** Opening Data records block **

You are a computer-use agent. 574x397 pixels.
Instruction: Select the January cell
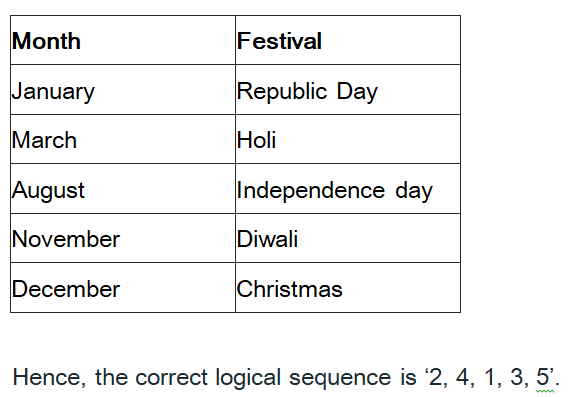(x=123, y=90)
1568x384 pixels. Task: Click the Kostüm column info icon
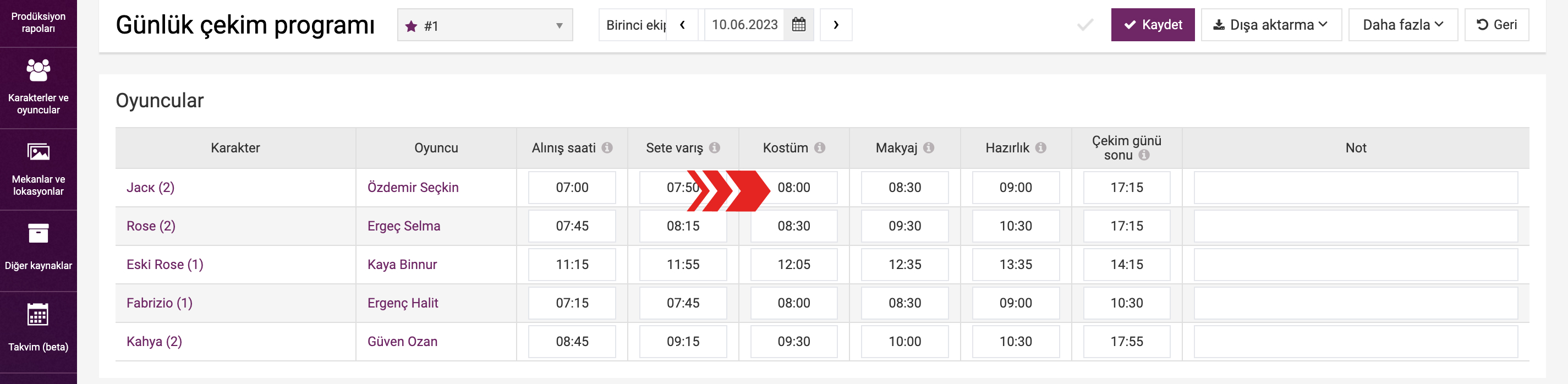click(820, 148)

** Closing Data records block **

-- What is being asked --
Your output should be the lines from the one with "Instruction: Select the January cell" through the end of the listing, copied exactly and with the pictures left out.

-- Exercise response --
Instruction: Select the January cell
(x=123, y=90)
1568x384 pixels. Task: Click the Kostüm column info icon
click(820, 148)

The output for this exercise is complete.